The myth and cultural legacy of one of the most powerful American symbols, the cowboy, is at the center of Douglas Brode’s volume Dream West.
While it is not so much the cowboy itself that is analyzed and put in relation to other national icons, it is the set of values and the way the cowboy has altered and continues to change American attitudes in terms of politics, law, economic system and personal conduct.
One of the reasons for this omnipresence in popular culture are the many Western movies and frontier-theme motion pictures that came up in the early 1920s and still have an impact on the way the American past is conceived.
However, the movies also serve as (mystified and largely incorrect) construction of a mostly fictional society, where -after all- it was easy to tell the good ones from the bad ones.
Douglas Brode has shown his rich understanding of American mythology and national film heritage in previous books on Disney movies, counterculture, and aspects of another American spectacle, Star Wars, as an editor. In the book at hand, he again places fictional accounts of one genre (the Western movie) against historical accounts and facts as well as the religious and largely political background of some all-American heroes and substantial incidents.
In detail, those are the frontiersman, the cowboy, the lawman, the O.K. Corral, the American-Mexican war and the Battle of the Alamo, the Civil War as well as important (civil) institutions such as the courtroom, the church, and other locations coming to early fame in the western movie like the saloon or the distant farm.

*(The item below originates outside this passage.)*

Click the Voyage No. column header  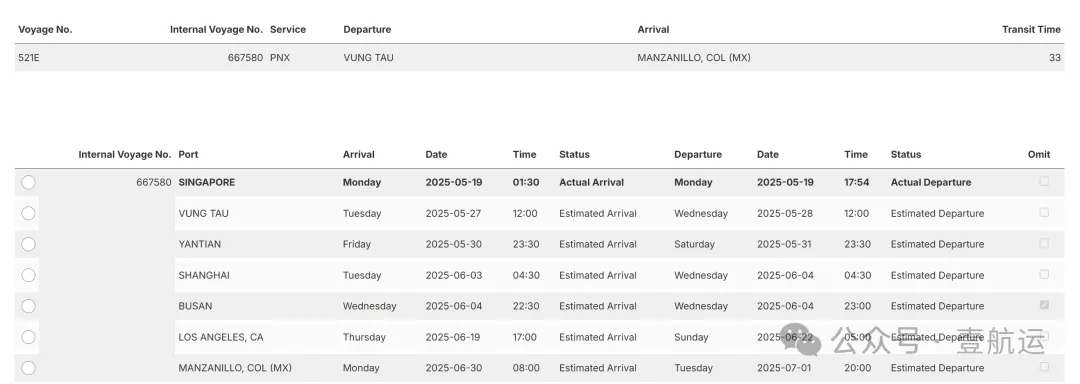pos(45,30)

He finds evidence for his theories and conclusions in the roughly 300 western movies he quotes and refers to; often in great detail.
However, those old days when even the bad guys and hired gunmen followed some kind of moral codex, a town or a community stuck together, where democracy and the law were respected never actually existed. Hence a string of bitter movies with a bleak outlook on American communities surfaced in the 1950’s, mirroring the McCarthy years.

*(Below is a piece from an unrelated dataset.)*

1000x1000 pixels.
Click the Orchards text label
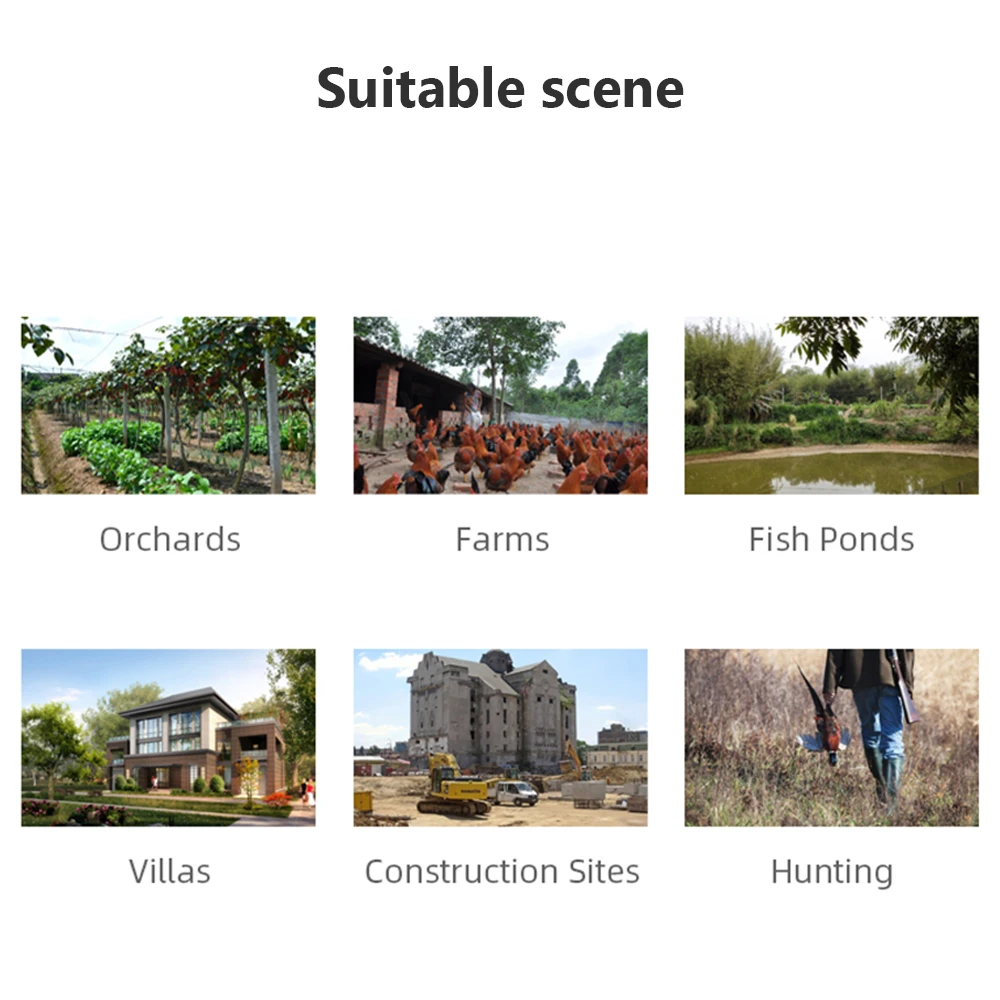pyautogui.click(x=170, y=540)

Each decade from the 1920’s onwards had its individual image of the West, and some directors changed their approach to the Western over the years. “More often than not, that tradition of the Old West was created by blue-state literary lights and cinematic geniuses who glorified or degraded the frontier experience in view of their own attitudes.” For example, “King of the Cowboy Roy Rogers may have popularized the tune ‘Don’t Fence Me In,’ but that beloved ode to freedom was written by legendary Manhattan sophisticate Cole Porter.”
As a result Brode here presents a good overview on the image of the West according to Clint Eastwood, John Ford, Sam Peckinpah and other directors, each one “recreating” a very own myth. Brode highligts a number of distinctive contrasts, and again the reader realizes that there are various ways to represent even simple “natural” parts of the cowboy environment, such as the open range, the prairie (without fences) and abstract concepts such as freedom, equality, democracy, different political ideas and a set of conceptions involving the idea of “justice.”
With this briefing we learn about another mythical term, namely “The Code of the West.” It is most likely a charming idea; Brode identifies it as a concept of “… America itself, distilled from actual history into a dream of who Americans should and ideally could be as people. That code, a twentieth-century conception in popular arts, narrative and visual, derived from Romantic notions of European chivalry. Imposed on nineteenth-century fictional and nonfictional characters and settings, the code was ingested into a mythology that for much of the same citizenry no longer holds true during the twenty-first century.”
For fans of classic movies such as High Noon, Hondo, My Darling Clementine, The Alamo, Gunfight at O.K. Corral, Red River and scholars of American popular culture alike this title will be a very illuminating and entertaining read.
Review by Dr. A. Ebert © 2015
Douglas Brode. Dream West. Politics and Religion in Cowboy Movies. University of Texas Press, 2013, 390 p.